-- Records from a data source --
::::

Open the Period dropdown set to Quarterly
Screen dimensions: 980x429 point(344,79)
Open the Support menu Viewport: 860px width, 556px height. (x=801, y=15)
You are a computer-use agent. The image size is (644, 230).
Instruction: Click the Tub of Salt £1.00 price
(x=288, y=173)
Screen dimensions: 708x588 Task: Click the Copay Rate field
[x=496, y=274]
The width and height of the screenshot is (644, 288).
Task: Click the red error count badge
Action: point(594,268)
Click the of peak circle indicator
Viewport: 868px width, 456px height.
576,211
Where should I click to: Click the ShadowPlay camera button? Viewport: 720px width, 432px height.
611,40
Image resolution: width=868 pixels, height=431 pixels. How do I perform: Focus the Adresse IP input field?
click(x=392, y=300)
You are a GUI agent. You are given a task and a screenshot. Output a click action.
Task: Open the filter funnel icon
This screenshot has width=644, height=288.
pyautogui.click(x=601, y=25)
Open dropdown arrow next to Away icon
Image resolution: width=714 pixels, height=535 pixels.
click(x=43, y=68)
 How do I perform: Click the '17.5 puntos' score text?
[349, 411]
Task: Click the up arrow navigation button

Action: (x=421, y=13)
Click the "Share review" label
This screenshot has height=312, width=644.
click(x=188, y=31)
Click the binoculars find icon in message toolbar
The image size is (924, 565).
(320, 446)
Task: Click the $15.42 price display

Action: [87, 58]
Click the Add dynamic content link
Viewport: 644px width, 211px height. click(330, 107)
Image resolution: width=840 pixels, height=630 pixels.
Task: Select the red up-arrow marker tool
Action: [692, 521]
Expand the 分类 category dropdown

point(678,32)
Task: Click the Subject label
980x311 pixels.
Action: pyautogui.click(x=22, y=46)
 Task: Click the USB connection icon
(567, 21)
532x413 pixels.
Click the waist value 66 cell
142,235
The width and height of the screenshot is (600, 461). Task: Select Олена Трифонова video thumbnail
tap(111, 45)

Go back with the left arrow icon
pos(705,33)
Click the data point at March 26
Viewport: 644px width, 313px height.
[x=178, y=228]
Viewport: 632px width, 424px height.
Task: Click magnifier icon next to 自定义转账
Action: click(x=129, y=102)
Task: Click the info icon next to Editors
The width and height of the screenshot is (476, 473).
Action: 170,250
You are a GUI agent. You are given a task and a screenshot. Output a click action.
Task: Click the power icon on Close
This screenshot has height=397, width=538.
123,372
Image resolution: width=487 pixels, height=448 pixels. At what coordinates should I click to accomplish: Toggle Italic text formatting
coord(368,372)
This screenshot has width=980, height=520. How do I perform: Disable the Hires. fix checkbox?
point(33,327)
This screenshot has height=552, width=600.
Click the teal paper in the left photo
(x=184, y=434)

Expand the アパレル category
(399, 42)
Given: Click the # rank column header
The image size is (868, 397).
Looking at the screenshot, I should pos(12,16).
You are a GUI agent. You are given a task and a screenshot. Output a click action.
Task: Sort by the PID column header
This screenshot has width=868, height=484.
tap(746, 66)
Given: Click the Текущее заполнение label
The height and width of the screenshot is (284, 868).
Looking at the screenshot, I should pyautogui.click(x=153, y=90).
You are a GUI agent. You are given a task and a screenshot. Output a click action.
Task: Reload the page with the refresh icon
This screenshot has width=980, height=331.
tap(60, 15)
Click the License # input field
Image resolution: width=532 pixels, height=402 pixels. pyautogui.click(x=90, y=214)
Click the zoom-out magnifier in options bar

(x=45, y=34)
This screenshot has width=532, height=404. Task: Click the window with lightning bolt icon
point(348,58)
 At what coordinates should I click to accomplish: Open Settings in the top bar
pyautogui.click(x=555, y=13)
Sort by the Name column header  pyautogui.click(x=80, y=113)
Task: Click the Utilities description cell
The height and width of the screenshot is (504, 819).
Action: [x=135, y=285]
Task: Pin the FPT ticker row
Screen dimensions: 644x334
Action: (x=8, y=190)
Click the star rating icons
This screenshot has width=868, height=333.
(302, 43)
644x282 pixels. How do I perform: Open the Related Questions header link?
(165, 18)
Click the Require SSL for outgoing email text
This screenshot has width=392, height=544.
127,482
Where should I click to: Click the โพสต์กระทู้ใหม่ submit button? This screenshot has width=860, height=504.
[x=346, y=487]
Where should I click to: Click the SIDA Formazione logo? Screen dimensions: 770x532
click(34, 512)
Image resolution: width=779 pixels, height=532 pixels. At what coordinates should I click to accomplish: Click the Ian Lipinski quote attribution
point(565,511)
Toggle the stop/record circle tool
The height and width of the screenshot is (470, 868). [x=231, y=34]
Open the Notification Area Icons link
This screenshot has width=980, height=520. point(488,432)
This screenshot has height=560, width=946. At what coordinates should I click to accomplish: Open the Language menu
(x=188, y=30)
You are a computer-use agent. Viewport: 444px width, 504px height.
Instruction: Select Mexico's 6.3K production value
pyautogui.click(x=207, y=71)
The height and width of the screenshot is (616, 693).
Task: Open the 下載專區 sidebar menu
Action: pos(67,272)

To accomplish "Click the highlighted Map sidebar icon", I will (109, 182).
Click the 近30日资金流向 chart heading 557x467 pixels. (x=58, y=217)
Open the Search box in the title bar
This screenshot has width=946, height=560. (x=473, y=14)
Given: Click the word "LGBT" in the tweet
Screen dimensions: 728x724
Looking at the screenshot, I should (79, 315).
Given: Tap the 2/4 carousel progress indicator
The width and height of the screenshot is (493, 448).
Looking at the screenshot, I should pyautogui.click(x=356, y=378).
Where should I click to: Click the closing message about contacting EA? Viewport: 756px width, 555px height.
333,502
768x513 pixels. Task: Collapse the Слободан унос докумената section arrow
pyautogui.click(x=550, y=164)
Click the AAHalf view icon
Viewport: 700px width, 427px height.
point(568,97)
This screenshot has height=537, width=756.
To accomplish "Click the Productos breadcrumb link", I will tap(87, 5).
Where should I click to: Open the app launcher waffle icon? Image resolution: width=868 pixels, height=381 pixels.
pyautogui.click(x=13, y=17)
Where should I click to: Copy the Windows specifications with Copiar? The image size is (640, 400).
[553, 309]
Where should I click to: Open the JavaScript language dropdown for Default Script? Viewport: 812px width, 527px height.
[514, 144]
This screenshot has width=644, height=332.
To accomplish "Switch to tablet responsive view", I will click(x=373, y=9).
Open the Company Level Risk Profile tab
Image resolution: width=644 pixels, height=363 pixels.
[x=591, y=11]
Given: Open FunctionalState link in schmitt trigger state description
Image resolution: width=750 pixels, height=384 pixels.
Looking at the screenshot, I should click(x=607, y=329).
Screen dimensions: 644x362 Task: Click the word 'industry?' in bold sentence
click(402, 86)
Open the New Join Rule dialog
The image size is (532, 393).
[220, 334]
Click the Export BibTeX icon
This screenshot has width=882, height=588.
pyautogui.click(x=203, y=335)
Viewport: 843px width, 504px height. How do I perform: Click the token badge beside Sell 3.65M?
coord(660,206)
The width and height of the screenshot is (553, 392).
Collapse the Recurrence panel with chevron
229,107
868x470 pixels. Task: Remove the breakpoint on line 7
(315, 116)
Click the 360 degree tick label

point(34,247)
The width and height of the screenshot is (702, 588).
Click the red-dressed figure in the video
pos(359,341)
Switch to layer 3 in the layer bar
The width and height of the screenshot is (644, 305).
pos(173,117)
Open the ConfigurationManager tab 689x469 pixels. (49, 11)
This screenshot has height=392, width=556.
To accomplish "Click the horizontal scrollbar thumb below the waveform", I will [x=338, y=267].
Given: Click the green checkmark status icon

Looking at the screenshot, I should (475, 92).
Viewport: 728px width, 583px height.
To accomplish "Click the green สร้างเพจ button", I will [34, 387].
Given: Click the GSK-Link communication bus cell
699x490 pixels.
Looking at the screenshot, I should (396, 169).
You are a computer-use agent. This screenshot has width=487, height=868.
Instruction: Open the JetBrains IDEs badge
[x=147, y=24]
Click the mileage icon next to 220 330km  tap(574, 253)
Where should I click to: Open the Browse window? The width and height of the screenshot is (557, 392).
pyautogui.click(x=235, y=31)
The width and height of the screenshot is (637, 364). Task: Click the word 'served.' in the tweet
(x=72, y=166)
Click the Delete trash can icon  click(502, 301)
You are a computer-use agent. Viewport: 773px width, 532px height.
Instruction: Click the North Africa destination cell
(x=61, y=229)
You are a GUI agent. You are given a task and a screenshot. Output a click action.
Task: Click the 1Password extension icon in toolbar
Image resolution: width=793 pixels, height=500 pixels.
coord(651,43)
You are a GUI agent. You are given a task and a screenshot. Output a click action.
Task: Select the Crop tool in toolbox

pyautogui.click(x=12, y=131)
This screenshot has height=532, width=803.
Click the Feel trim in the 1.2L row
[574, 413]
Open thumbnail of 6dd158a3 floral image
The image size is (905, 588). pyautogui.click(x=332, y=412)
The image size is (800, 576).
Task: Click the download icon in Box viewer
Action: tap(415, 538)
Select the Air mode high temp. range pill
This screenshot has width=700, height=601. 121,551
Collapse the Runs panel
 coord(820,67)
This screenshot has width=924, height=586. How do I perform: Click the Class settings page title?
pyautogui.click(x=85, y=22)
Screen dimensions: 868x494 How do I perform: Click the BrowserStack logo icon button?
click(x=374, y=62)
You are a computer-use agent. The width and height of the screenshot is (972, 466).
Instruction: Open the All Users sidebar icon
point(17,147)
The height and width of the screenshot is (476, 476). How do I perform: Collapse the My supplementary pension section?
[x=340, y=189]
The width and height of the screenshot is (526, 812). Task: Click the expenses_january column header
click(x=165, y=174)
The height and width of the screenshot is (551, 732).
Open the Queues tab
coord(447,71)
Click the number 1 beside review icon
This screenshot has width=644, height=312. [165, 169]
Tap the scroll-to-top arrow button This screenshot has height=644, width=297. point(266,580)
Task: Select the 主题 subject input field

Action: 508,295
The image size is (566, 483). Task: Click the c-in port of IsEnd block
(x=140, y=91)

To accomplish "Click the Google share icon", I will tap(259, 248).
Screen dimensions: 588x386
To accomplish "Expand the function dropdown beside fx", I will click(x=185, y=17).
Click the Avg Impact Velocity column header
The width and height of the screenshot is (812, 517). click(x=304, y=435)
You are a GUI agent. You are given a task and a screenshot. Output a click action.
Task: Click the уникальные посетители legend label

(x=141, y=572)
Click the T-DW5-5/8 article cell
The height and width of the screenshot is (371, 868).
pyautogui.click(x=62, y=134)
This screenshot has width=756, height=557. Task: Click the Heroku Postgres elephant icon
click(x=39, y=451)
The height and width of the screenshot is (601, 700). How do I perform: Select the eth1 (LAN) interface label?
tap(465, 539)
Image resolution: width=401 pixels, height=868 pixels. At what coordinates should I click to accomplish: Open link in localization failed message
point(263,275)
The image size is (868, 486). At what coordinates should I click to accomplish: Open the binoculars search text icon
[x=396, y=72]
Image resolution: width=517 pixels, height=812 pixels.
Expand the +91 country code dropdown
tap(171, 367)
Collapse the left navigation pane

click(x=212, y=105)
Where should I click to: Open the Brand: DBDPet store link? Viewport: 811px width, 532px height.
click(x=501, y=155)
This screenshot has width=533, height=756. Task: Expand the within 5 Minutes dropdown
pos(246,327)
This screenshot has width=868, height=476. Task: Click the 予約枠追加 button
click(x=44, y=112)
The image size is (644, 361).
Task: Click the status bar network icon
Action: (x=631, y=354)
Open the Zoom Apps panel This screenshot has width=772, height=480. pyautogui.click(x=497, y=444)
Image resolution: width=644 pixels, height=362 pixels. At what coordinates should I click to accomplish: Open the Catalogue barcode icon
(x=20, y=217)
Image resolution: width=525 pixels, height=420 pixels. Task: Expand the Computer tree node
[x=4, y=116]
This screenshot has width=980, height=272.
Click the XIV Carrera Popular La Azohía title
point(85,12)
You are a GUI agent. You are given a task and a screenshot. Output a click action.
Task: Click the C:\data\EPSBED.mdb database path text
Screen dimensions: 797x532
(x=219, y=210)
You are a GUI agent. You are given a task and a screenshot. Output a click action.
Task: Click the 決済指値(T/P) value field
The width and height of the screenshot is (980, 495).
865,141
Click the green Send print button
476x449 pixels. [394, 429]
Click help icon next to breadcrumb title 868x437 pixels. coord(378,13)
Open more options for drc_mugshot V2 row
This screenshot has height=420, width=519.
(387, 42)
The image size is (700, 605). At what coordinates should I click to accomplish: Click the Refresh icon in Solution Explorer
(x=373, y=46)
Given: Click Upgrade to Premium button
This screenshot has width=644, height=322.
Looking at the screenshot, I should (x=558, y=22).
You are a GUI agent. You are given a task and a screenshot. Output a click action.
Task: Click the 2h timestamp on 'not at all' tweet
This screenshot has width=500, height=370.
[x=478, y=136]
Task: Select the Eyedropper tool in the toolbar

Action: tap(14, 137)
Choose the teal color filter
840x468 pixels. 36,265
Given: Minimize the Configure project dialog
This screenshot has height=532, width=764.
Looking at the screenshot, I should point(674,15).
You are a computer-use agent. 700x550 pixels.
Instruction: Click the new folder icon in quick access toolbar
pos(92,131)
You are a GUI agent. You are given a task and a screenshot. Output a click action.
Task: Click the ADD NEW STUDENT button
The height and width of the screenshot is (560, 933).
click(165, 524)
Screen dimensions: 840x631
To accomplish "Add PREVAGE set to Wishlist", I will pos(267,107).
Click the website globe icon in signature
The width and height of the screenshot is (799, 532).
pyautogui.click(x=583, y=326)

::::

-- Your instructions --
Please give an exact copy of the entries above, from the line with "Click the Export BibTeX icon" down to the line with "The width and height of the screenshot is (553, 392).", inclusive, and nothing else.

-- Reply --
Click the Export BibTeX icon
This screenshot has width=882, height=588.
pyautogui.click(x=203, y=335)
Viewport: 843px width, 504px height. How do I perform: Click the token badge beside Sell 3.65M?
coord(660,206)
The width and height of the screenshot is (553, 392).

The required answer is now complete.